--- begin Dataset content ---

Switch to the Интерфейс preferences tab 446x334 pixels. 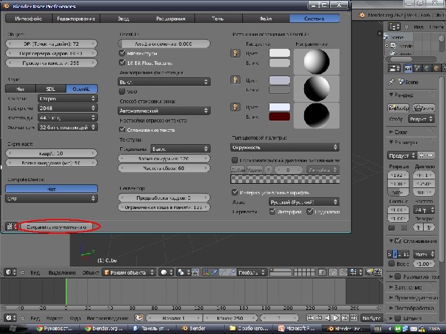[x=30, y=19]
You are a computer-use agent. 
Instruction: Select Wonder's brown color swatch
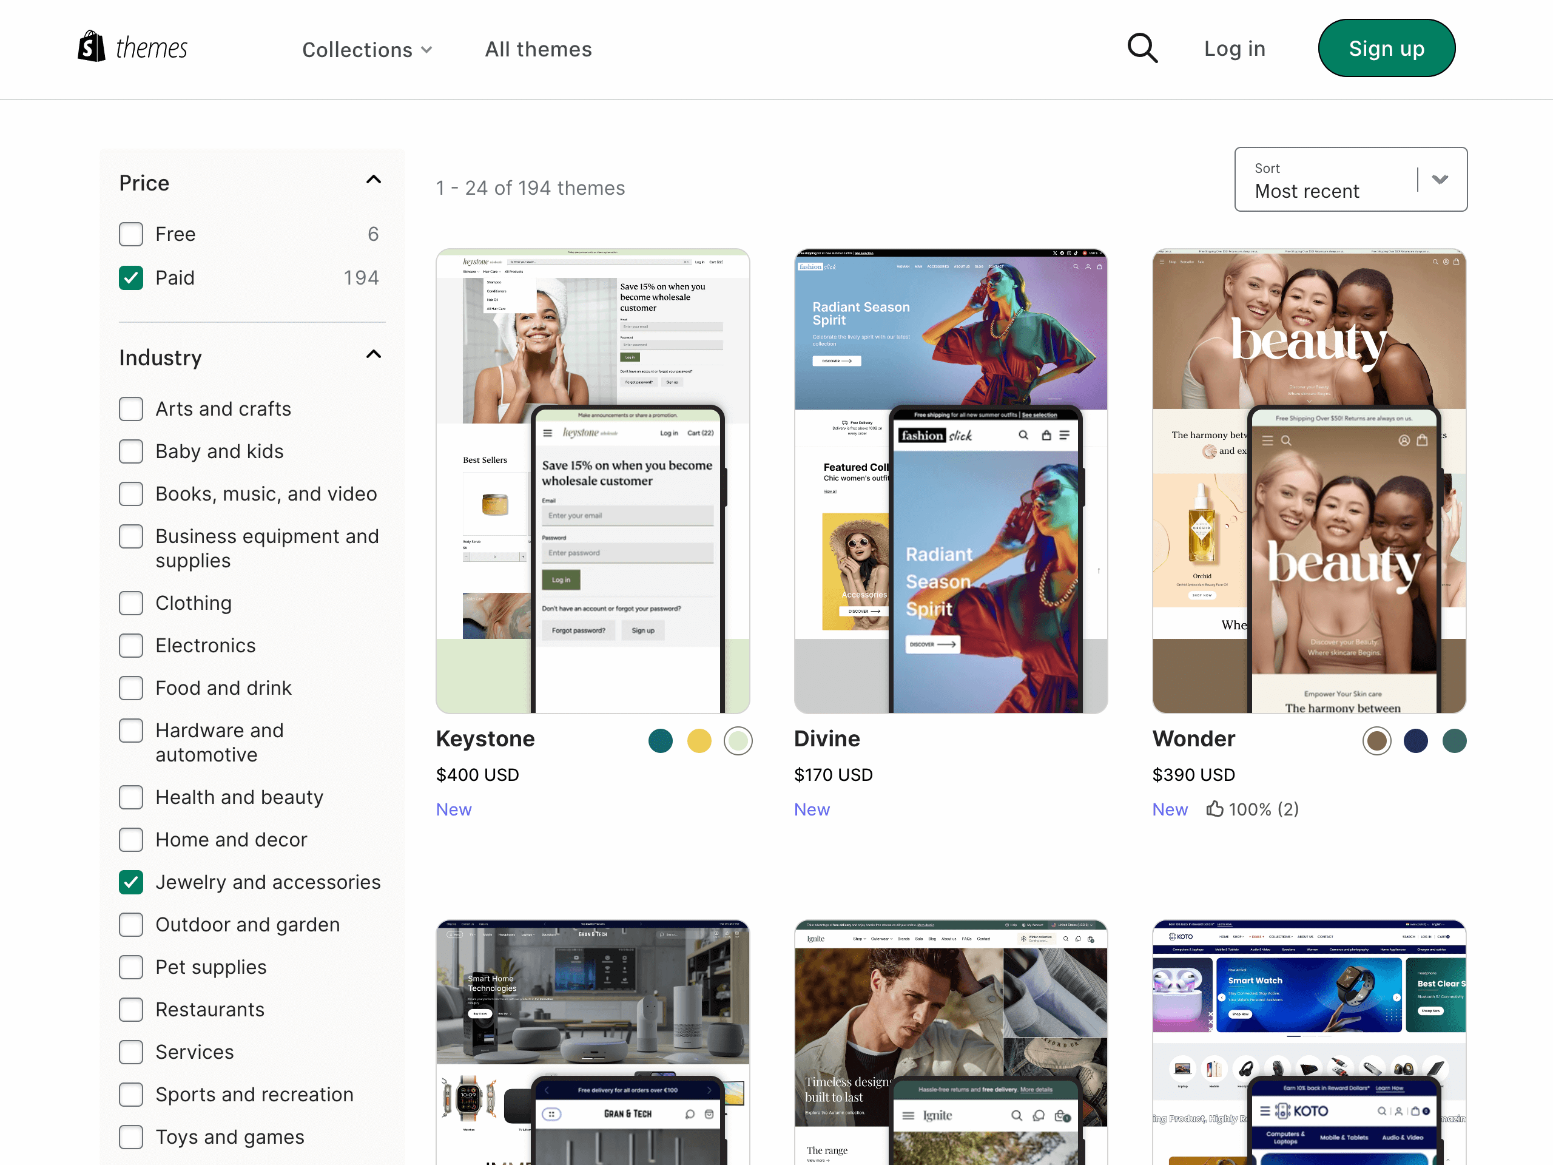point(1376,741)
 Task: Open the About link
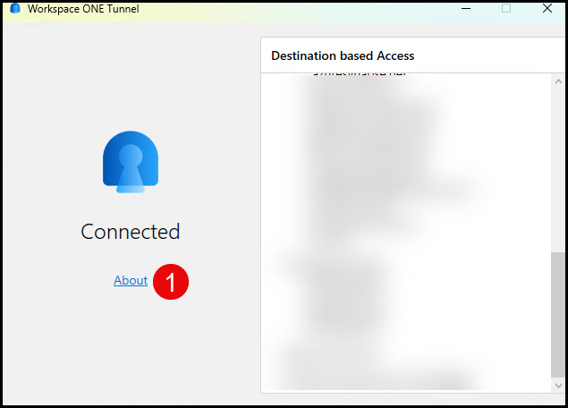point(131,280)
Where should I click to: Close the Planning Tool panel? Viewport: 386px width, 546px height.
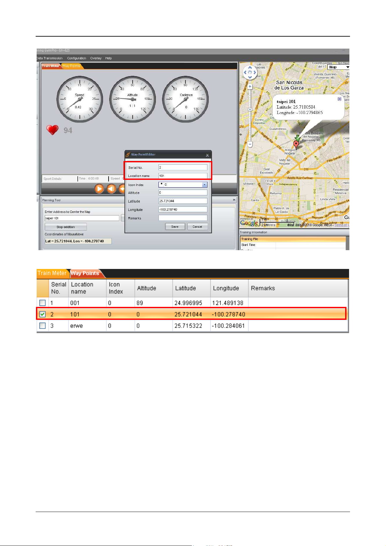234,200
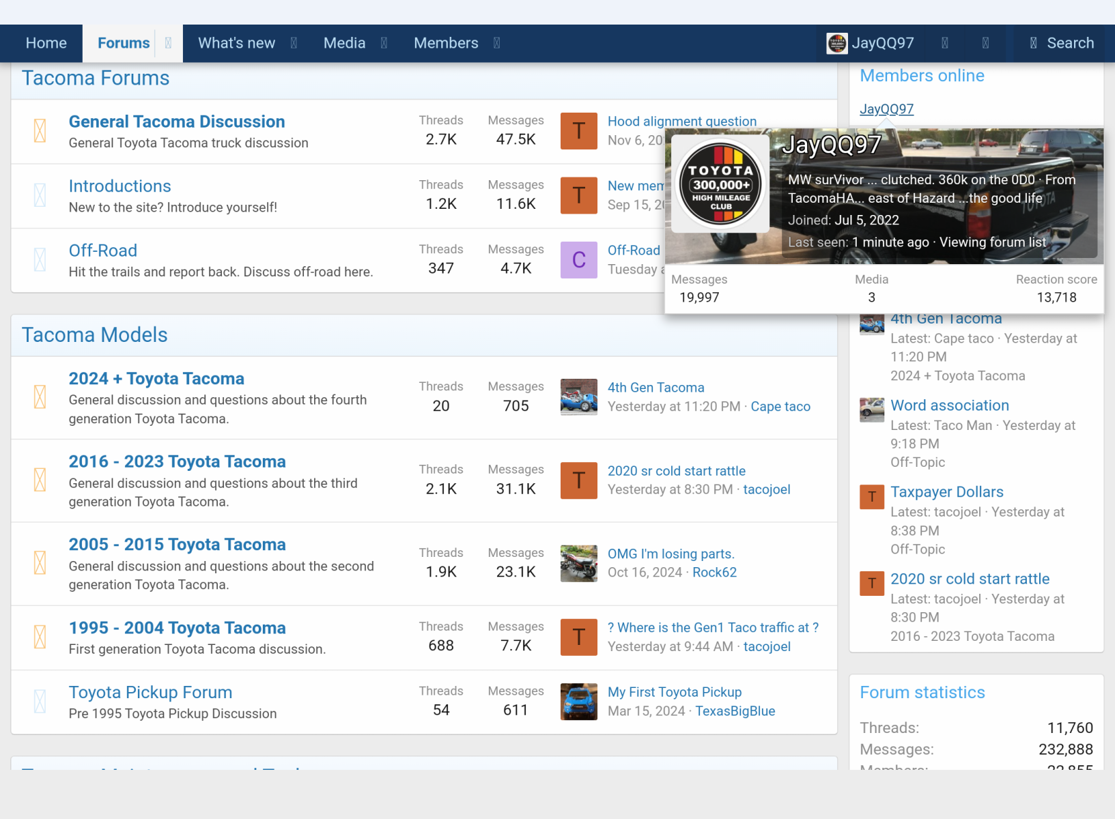1115x819 pixels.
Task: Click the motorcycle avatar beside OMG I'm losing parts
Action: click(578, 563)
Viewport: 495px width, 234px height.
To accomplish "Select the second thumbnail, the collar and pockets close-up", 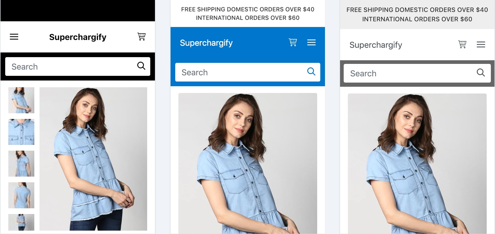I will [21, 132].
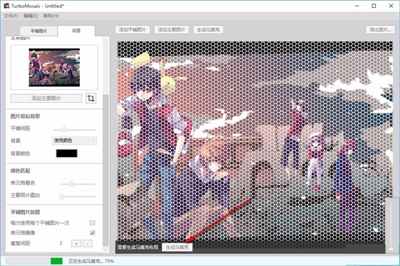Switch to the 平铺图片 tab
This screenshot has width=400, height=266.
(x=39, y=31)
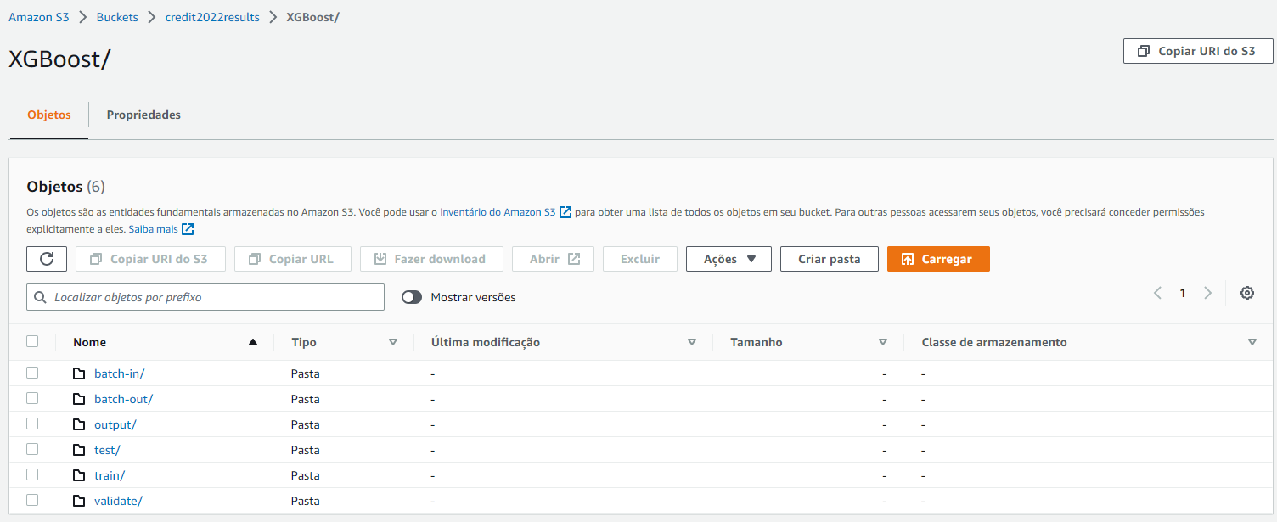The width and height of the screenshot is (1277, 522).
Task: Check the select-all checkbox in the table header
Action: tap(32, 340)
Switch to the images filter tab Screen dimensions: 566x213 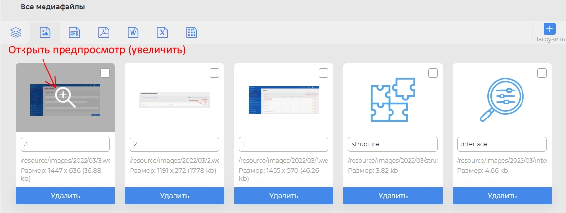pos(45,33)
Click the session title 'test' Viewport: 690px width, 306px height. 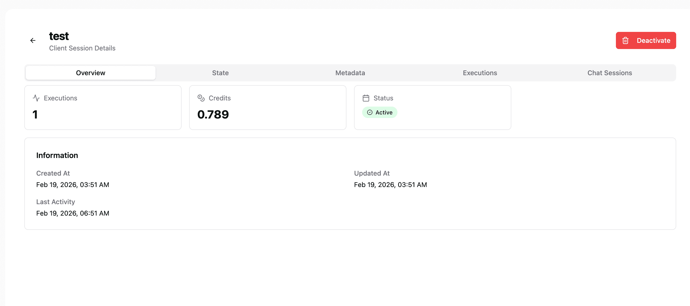(x=59, y=36)
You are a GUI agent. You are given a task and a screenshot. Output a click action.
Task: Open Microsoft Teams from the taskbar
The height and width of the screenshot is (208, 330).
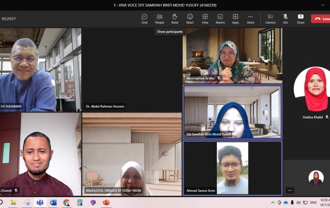click(40, 202)
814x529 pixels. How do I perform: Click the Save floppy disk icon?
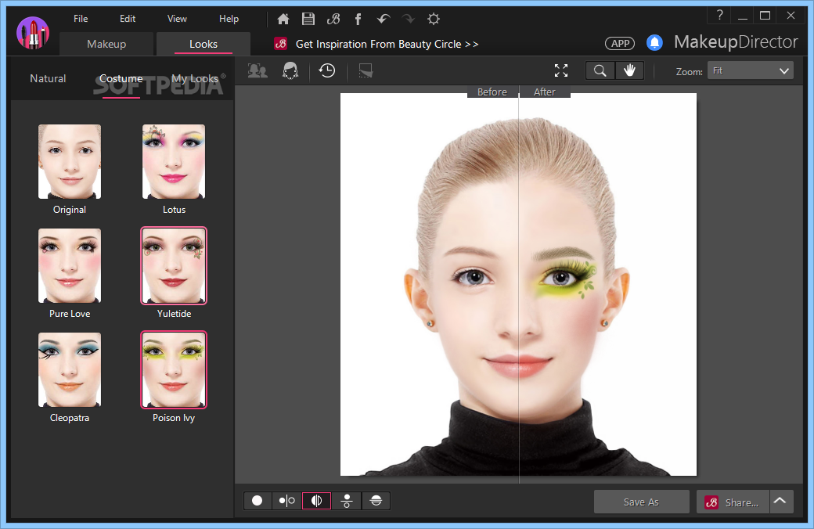pos(308,19)
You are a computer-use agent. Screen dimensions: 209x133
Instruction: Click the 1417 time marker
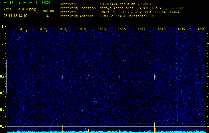[x=142, y=29]
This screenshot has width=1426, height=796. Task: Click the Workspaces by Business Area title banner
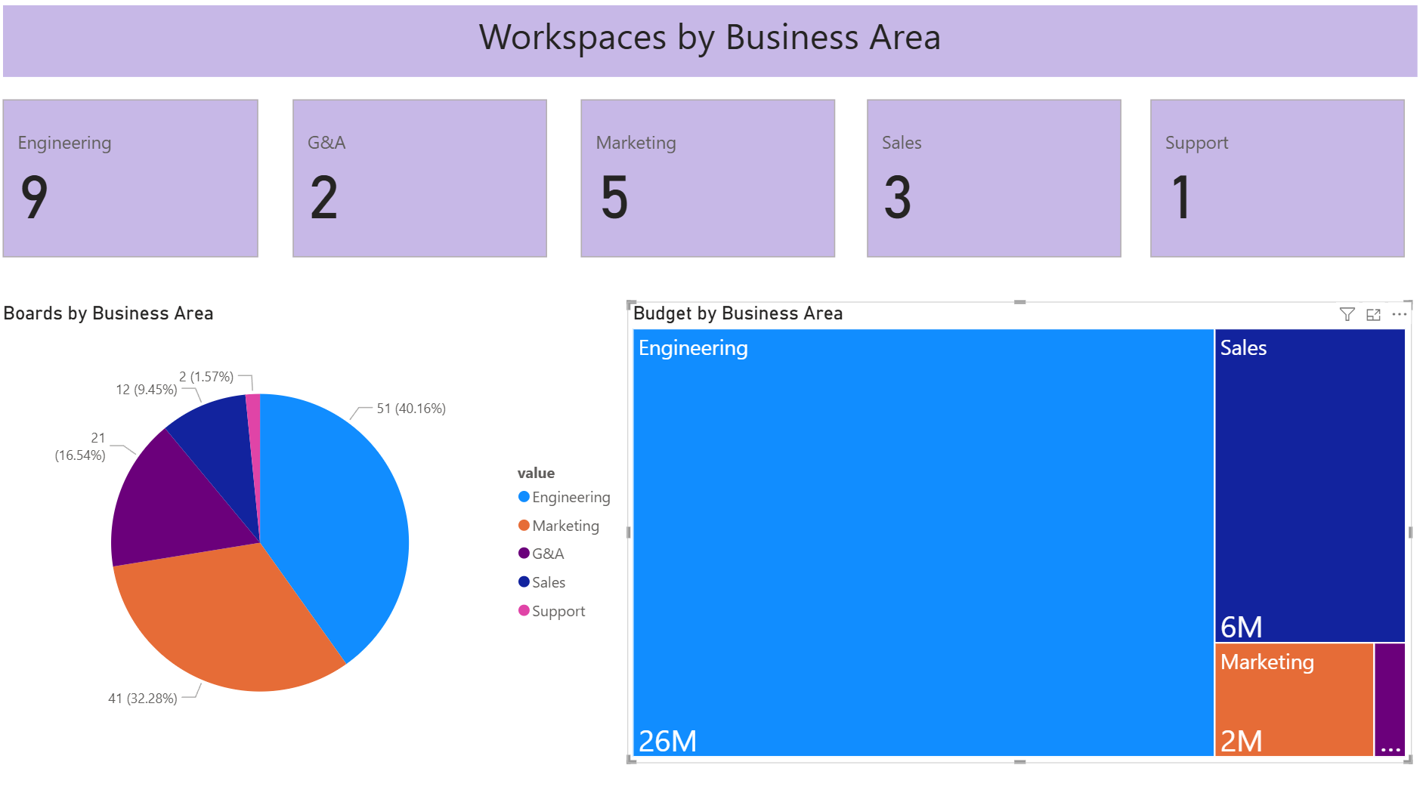710,41
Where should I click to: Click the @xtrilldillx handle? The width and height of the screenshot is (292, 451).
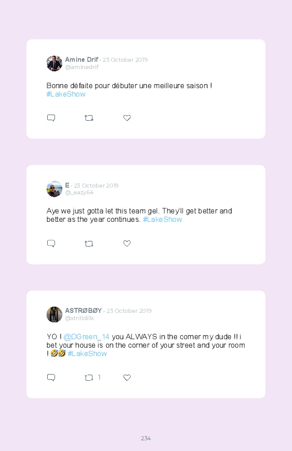point(79,318)
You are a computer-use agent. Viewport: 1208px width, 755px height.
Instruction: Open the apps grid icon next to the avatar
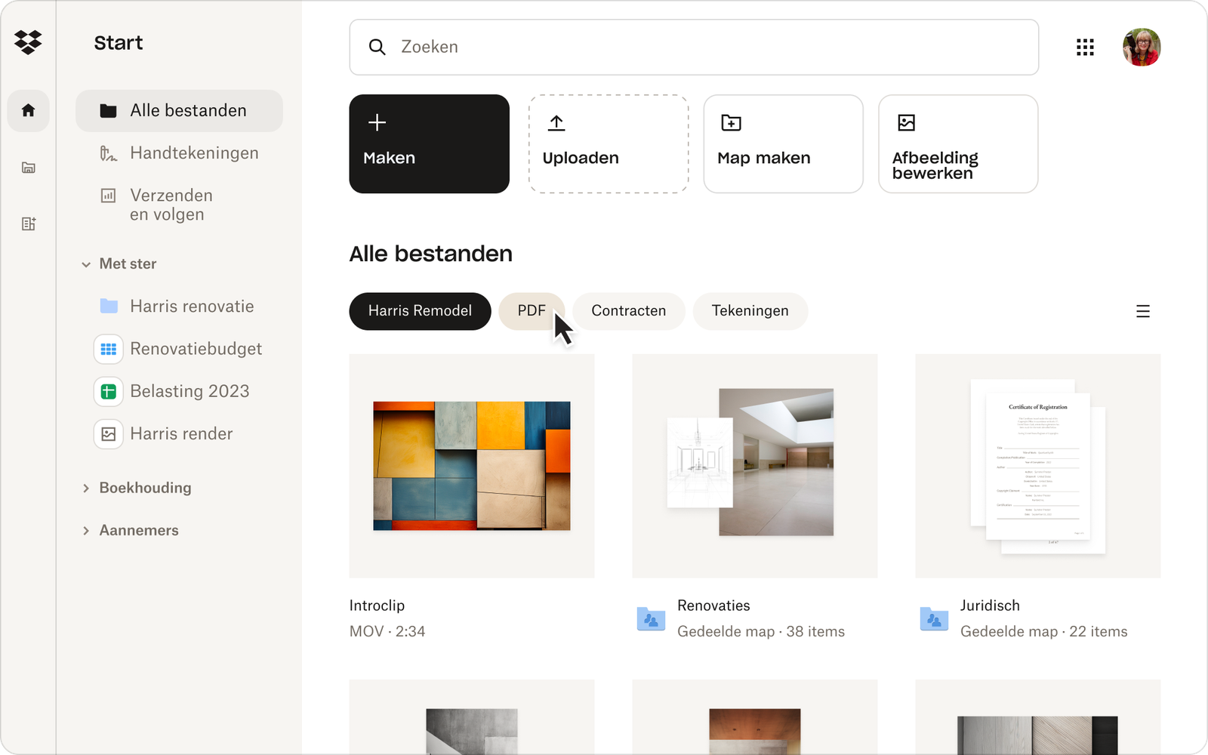pos(1085,47)
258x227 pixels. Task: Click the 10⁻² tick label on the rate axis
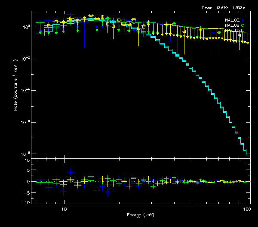click(x=25, y=59)
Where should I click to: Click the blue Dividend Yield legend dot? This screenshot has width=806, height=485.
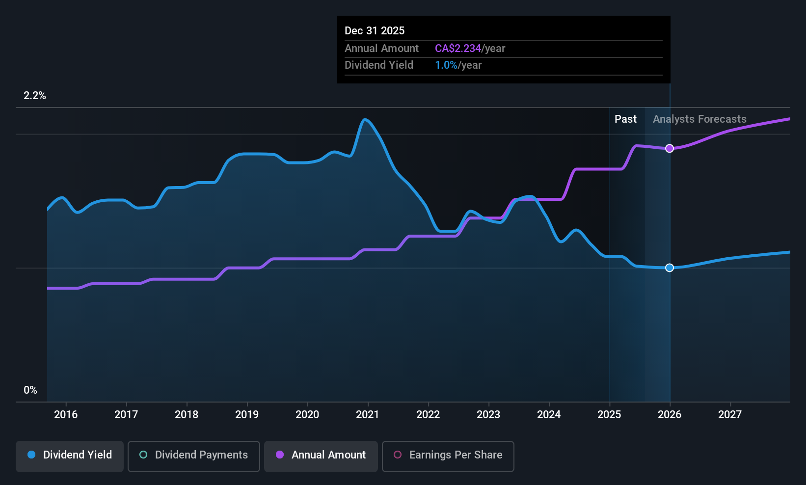point(31,455)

--- end Dataset content ---

Requirement: Copy out the lines of the data above, from the line with "You are a computer-use agent. Viewport: 1208px" through the end of the data, without changing them. Leave the pictures out.

Problem solution:
You are a computer-use agent. Viewport: 1208px width, 755px height.
Instruction: Open the apps grid icon next to the avatar
pos(1085,47)
258x227 pixels. Task: Click the 10⁻² tick label on the rate axis
click(x=25, y=59)
Where should I click to: Click the blue Dividend Yield legend dot? This screenshot has width=806, height=485.
point(31,455)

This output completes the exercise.